So, here I was on the cusp of my thirties, and I really hadn't done anything to put me in a great spot in life. I was happy, though. I was married, philosophy had changed much of my internal though life for the better, and I had a whopping 222 undergrad hours. I had a couple odd jobs for the next couple years, including being a tutor/director for a test prep company and an aspiring house flipper who only did a couple projects. That takes me to about age 31, and I'm 34 now.
If my story ended here, it would just be depressing. I have an IQ of 154, everyone who has ever known me has probably held the belief that I could absolutely do anything I wanted to, and yet I had probably never made more than $35,000 in a given year. Three years ago, I decided to actually try at something that I wanted to do. I started a tutoring business. I worked pretty normal hours rather than just sh*tting the day away. I built a website, filed for an LLC, wrote curriculum (It was an SAT/ACT prep business). At first, I did the tutoring. Then I hired a tutor. Then another. I now have twenty tutors and am in nine cities.
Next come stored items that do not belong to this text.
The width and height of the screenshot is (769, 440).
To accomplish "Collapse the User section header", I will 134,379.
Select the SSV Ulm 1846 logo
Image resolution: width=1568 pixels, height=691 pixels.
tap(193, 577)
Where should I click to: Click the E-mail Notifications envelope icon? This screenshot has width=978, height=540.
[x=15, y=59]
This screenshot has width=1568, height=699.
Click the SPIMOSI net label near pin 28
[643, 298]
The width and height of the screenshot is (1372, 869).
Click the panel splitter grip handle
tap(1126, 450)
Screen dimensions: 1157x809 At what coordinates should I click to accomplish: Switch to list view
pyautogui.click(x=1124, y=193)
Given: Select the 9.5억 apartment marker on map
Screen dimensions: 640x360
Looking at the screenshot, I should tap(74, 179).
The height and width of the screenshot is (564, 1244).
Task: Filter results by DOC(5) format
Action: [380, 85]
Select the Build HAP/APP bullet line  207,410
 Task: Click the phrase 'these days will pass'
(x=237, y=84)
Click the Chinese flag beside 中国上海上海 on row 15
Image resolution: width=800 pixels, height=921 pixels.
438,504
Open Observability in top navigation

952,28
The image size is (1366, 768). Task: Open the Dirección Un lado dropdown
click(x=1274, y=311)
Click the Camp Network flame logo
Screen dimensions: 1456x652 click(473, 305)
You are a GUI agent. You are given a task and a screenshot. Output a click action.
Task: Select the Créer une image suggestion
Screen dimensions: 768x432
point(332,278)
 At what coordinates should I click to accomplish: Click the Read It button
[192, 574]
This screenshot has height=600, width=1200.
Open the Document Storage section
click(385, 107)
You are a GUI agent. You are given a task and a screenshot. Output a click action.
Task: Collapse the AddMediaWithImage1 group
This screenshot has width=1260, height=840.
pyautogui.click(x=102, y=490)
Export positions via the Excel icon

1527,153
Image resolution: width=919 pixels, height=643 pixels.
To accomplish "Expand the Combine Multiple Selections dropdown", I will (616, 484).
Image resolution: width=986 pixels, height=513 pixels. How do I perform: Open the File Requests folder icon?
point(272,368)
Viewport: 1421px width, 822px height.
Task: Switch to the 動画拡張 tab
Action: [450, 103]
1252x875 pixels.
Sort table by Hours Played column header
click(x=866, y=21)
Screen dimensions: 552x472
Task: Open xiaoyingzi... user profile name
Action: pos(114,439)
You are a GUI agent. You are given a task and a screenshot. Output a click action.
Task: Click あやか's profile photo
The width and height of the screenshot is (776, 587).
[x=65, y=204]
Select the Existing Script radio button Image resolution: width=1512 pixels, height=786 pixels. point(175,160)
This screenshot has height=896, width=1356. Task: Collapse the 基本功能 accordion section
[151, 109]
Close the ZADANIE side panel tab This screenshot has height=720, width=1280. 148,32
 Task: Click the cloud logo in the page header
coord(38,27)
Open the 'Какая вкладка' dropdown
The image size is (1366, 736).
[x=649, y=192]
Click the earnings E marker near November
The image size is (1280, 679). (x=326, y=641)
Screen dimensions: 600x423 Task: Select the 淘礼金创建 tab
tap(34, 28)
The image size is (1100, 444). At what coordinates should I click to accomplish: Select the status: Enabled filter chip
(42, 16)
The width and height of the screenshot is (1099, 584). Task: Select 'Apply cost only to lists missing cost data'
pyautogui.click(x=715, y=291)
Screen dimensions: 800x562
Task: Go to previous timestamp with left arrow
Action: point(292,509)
I'm also in the process of expanding internationally. The work is interesting to me, and it honestly doesn't seem hard. I really do wonder why more people don't start businesses. There is a very, very good chance that I will sell my business for more than $10 million within the next ten years.
So, that's a long story, I know. But I think it illustrates a couple things that are surprising to a lot of people regarding high-IQ folks:
1. People with high IQs are often interested in a lot of things. Probably too many things. The world rewards specialization, and it's tough to gain specialized skills when you want to try everything out.
2. People with high IQs are often risk takers. This means they can succeed wildly or fail miserably. I once had a business school professor tell me that he thought I was smarter than he was, and he could see me either being the most successful person to ever come out of our business school....or he could see me being homeless. And he wasn't sure which was more likely.